Mr. Tamrat – often criticized as too close to senior officials, despite routinely publishing editorials criticizing the ruling party – thinks the directive stems from government "concern about the conduct and activities of certain publications."
Regardless of the risks, Fiteh plans to keep advocating for "liberal democracy," continuing Eskinder's campaign and activities that Senator Leahy describes as "fundamental to any free press."
Still, the government has its own vision for Ethiopia's media.
Much as some tenets of market economics are discarded by Meles's Revolutionary Democrats as part of an ideology of bubble-building hyper-capitalism, the idea of a free press holding power to account is rejected as fraudulent.

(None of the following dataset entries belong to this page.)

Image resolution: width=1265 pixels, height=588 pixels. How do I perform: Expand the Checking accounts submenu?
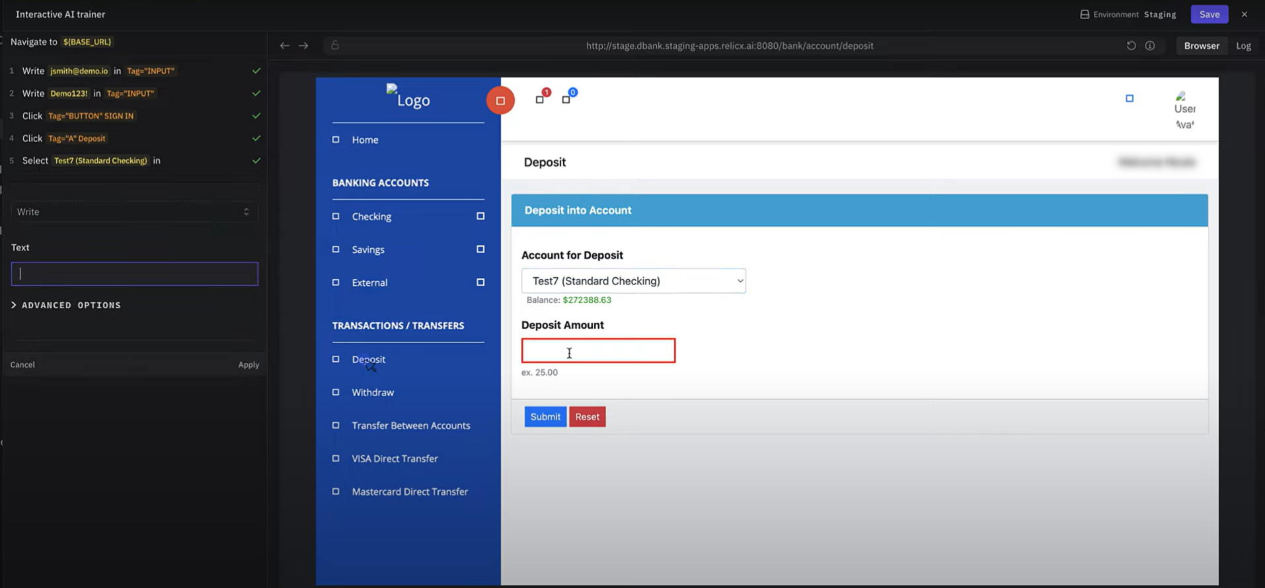[x=480, y=216]
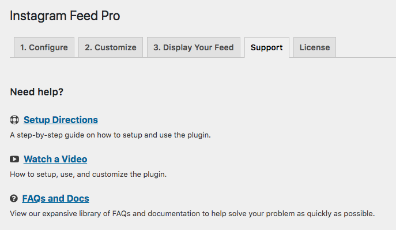Viewport: 396px width, 230px height.
Task: Follow the Watch a Video link
Action: click(55, 159)
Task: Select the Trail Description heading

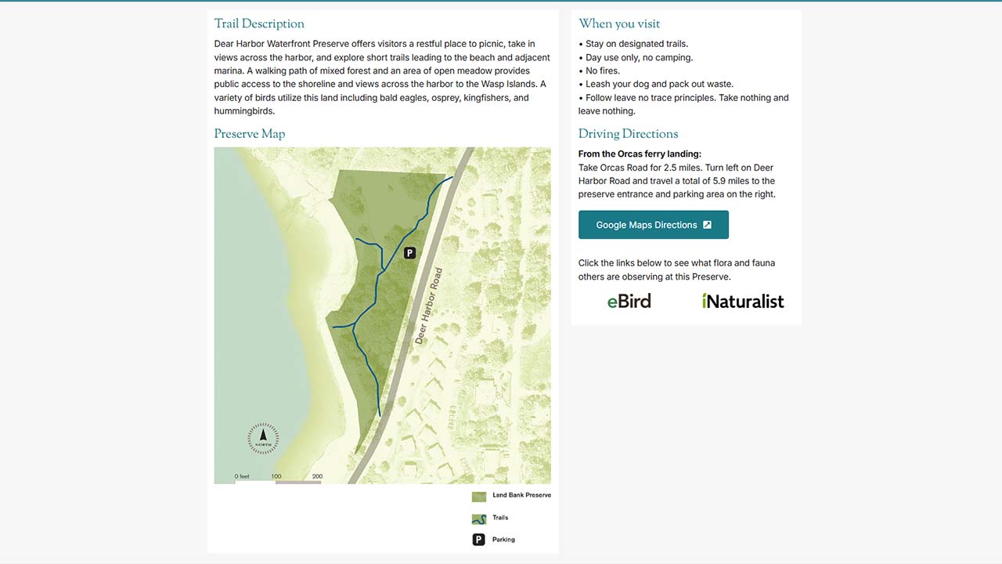Action: [x=259, y=24]
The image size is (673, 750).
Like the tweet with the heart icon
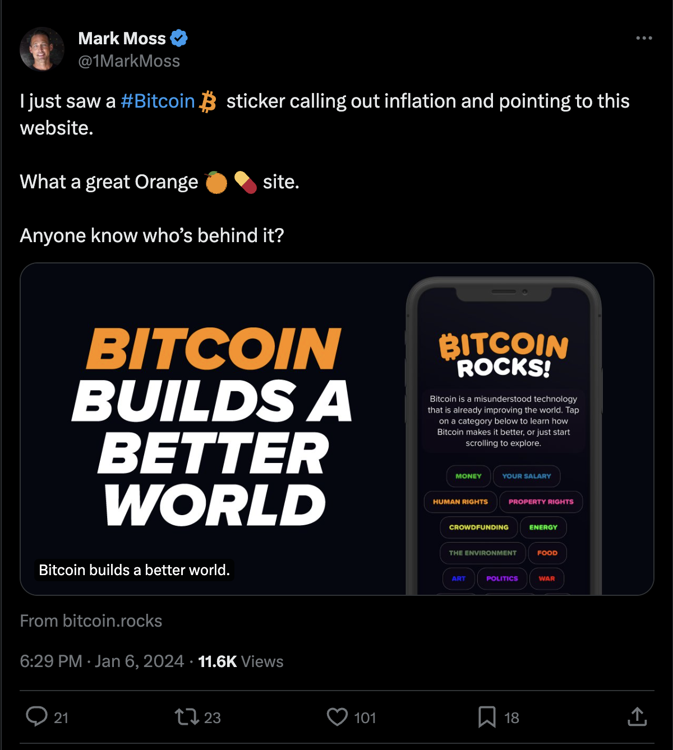pyautogui.click(x=337, y=717)
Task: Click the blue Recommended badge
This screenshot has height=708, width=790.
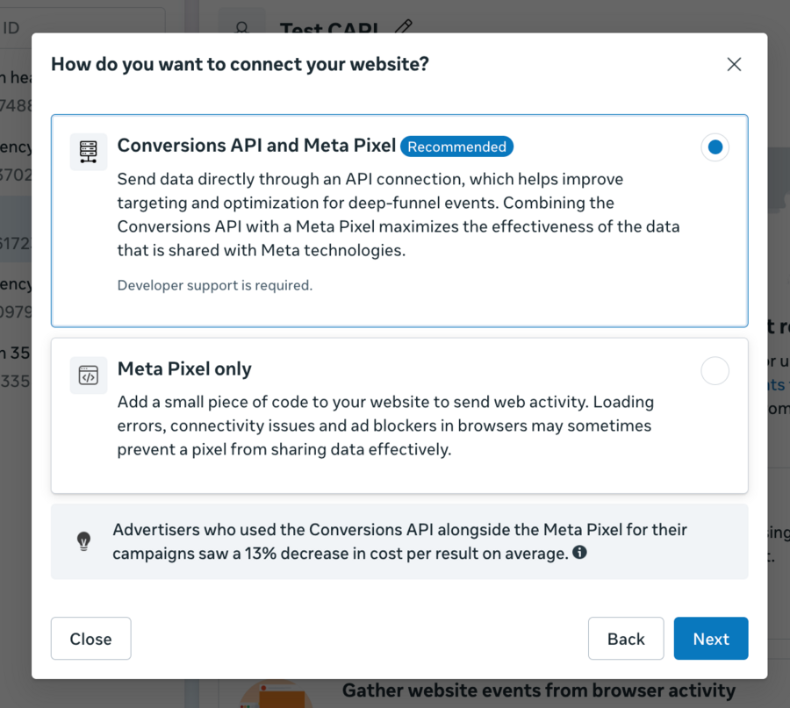Action: tap(456, 147)
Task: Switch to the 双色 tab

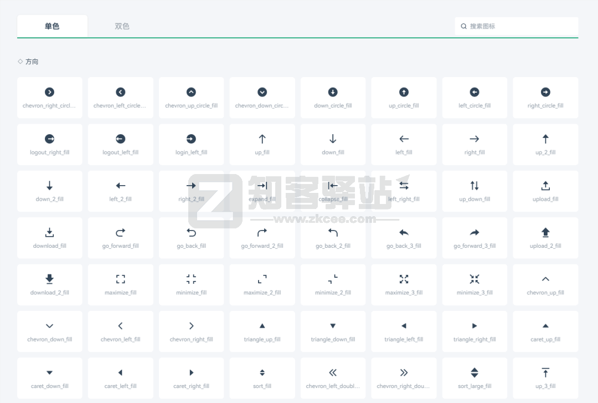Action: (x=121, y=25)
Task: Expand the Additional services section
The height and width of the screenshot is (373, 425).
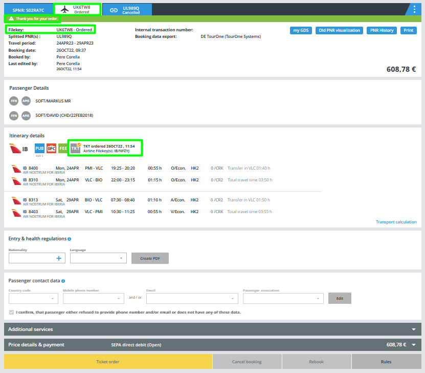Action: tap(212, 329)

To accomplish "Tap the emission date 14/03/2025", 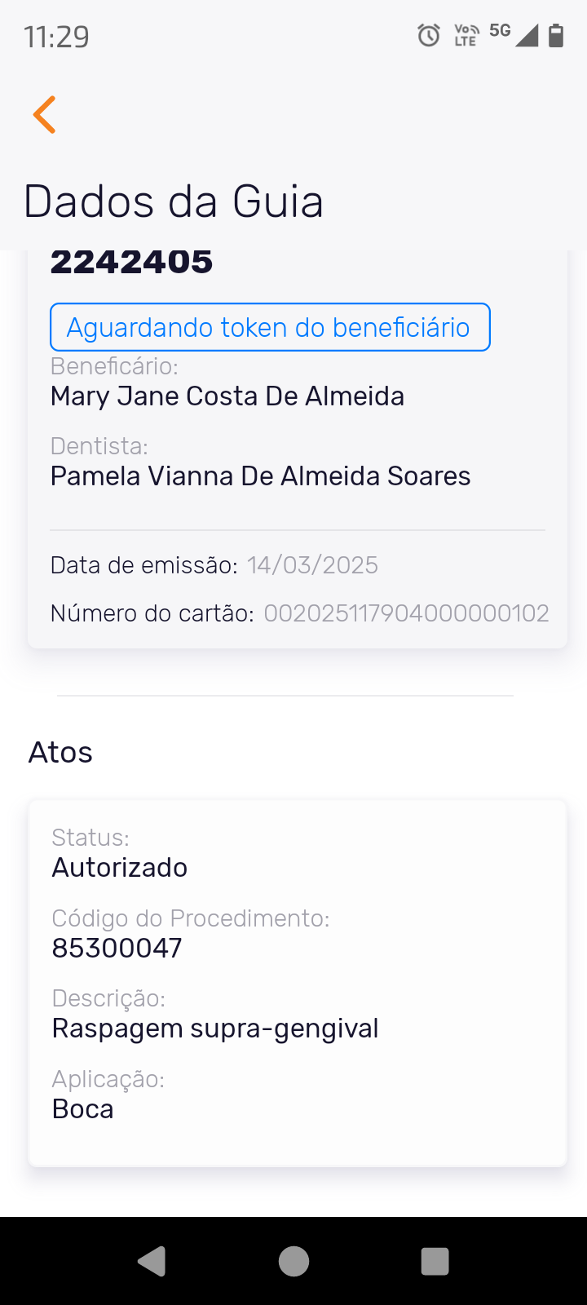I will point(312,565).
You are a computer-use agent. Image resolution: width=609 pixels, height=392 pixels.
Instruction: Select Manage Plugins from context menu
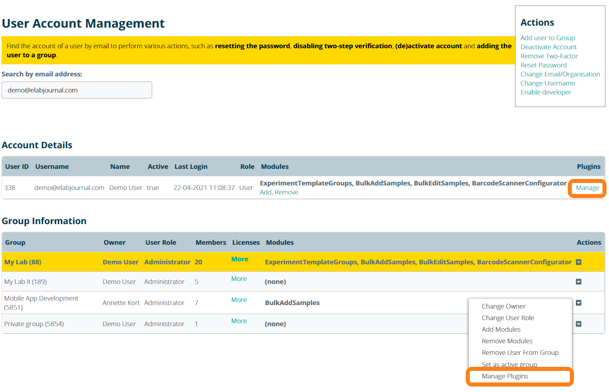[x=504, y=376]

The West's "neo-liberal" media, for all its professed freedom, does little investigative journalism, but rather is obsessed with celebrity gossip and beholden to "big business," Mr. Bereket says. This is why toxic mortgages sold in 2002 went unreported until they contributed to the financial crash six years later, or the US government's claims about Iraq's arsenal of weapons of mass destruction were uncritically relayed, he argues. "I don't see the media serving the public interest," Bereket says. "I don't think that type of media will help the developing world."
He would prefer to see Ethiopia's press provide "objective information" to assist the majority of Ethiopians in "their daily struggle to improve their economic and political lives." Newspapers should help a diverse nation "enjoy dialogue, compromise, and accommodation, instead of confrontational politics," he says.